** Record excerpts follows **

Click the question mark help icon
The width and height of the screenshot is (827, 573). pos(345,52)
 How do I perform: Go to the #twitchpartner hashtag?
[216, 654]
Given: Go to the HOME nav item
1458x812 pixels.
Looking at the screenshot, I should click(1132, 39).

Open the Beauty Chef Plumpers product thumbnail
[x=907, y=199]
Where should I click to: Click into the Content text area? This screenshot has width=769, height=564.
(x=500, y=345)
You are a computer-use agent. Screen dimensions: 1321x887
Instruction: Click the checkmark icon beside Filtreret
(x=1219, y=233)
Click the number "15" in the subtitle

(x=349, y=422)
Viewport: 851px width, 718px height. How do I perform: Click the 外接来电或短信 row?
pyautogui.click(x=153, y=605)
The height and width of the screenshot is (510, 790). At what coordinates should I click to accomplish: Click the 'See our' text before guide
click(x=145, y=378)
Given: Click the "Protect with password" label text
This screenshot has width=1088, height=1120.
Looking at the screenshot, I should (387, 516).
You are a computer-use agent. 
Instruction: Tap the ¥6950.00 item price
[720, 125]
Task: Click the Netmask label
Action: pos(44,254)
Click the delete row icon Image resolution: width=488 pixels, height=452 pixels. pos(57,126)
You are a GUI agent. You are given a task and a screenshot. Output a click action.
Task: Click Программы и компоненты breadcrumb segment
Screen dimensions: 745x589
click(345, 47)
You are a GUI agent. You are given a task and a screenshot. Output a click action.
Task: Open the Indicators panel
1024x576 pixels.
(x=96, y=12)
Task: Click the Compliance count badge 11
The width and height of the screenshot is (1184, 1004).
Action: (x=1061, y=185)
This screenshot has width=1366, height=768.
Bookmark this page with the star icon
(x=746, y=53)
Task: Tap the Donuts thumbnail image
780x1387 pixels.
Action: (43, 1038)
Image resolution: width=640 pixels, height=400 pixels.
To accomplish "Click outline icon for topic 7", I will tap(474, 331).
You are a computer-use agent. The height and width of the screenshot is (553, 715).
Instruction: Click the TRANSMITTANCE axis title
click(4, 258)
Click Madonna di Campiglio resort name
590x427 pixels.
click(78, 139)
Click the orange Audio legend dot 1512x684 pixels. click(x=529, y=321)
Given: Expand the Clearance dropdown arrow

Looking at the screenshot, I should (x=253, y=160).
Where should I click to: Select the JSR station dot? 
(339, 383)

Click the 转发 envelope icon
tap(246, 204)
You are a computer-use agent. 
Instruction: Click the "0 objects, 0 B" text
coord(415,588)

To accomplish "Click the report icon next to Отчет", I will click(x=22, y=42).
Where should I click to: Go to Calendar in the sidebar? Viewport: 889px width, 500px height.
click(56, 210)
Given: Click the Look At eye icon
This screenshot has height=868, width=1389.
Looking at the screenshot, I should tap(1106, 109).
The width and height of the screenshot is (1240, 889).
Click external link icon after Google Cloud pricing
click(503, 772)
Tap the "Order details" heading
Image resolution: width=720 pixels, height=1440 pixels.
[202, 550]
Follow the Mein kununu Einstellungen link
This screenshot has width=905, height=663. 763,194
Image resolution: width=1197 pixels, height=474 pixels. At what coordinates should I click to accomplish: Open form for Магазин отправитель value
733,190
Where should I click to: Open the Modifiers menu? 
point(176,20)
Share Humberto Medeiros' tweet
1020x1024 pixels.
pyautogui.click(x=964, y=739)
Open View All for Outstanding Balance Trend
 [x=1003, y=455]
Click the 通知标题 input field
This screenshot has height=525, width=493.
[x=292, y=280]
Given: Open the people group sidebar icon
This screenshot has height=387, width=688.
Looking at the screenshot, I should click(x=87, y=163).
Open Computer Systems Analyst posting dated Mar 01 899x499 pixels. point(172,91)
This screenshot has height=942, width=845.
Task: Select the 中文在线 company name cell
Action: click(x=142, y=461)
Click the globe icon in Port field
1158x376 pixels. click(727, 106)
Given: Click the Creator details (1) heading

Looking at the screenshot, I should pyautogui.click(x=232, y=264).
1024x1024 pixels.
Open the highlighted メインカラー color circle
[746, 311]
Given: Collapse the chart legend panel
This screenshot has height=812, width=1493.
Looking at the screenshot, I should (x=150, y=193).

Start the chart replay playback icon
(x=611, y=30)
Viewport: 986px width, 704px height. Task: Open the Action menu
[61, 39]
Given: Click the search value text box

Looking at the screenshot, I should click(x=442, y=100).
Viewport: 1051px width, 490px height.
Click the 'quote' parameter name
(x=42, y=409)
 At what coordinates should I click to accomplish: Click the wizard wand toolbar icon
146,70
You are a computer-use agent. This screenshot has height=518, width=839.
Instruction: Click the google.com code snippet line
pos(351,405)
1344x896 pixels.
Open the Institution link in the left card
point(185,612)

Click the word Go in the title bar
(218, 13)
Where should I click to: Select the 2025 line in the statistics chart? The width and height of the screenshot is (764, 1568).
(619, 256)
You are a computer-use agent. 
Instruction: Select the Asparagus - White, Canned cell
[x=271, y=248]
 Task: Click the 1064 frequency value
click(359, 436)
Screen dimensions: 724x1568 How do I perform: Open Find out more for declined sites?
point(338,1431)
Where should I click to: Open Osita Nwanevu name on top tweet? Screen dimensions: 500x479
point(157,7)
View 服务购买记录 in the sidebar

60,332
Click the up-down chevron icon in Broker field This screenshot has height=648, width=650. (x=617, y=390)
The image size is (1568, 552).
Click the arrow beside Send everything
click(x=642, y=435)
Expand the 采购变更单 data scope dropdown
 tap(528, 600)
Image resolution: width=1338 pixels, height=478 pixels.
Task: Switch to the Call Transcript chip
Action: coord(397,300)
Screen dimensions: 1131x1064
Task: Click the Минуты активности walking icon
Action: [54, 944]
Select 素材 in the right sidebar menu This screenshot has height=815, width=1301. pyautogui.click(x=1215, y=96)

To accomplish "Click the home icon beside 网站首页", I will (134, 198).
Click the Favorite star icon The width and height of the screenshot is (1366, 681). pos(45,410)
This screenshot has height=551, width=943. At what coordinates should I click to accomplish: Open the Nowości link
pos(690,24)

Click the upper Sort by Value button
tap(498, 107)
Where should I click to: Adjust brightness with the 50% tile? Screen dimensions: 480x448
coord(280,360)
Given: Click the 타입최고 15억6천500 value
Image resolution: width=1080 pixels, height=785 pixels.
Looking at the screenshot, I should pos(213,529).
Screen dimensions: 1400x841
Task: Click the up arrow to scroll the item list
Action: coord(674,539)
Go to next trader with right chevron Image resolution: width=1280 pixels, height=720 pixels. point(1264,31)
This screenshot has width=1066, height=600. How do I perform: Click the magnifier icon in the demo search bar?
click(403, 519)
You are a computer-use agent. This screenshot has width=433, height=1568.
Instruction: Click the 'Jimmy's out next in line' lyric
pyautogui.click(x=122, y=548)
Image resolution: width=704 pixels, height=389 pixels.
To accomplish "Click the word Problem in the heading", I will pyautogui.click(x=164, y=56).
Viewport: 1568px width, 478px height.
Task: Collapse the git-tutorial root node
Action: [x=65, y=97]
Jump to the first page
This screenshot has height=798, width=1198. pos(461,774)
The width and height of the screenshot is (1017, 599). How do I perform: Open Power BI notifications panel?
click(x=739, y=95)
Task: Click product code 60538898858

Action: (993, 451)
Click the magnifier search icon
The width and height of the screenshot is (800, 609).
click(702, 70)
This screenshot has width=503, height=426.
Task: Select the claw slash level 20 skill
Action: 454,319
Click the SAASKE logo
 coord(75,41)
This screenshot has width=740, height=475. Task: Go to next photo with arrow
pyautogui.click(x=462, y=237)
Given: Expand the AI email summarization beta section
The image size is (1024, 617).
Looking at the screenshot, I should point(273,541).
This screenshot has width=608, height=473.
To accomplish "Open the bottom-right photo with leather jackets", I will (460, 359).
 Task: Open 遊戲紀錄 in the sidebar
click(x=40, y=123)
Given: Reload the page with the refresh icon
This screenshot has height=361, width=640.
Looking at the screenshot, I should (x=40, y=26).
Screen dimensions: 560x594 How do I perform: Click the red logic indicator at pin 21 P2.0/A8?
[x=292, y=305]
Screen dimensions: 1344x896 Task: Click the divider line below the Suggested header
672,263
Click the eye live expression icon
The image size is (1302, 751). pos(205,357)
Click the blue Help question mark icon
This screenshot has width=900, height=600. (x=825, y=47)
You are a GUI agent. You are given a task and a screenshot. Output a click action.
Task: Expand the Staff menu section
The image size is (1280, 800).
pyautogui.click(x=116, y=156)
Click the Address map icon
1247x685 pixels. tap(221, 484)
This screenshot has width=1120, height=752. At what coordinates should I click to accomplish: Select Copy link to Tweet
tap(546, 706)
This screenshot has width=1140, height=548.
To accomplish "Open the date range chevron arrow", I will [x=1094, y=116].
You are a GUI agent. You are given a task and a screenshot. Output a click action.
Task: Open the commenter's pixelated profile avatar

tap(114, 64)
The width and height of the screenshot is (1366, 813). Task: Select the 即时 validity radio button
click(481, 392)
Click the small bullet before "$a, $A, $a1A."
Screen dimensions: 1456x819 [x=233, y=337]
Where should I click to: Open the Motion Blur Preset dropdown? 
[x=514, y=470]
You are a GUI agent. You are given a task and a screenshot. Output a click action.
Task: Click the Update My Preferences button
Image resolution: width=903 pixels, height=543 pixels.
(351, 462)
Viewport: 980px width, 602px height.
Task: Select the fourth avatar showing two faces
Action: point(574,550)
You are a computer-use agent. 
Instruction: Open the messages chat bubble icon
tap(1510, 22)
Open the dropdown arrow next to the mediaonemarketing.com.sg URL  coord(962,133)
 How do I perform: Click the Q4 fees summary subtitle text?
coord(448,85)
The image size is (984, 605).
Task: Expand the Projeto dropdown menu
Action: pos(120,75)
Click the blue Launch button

** End of Record excerpts **

Your instructions
Go through the listing and say how many lines contain the string "section", offering only the number.

Task solution
2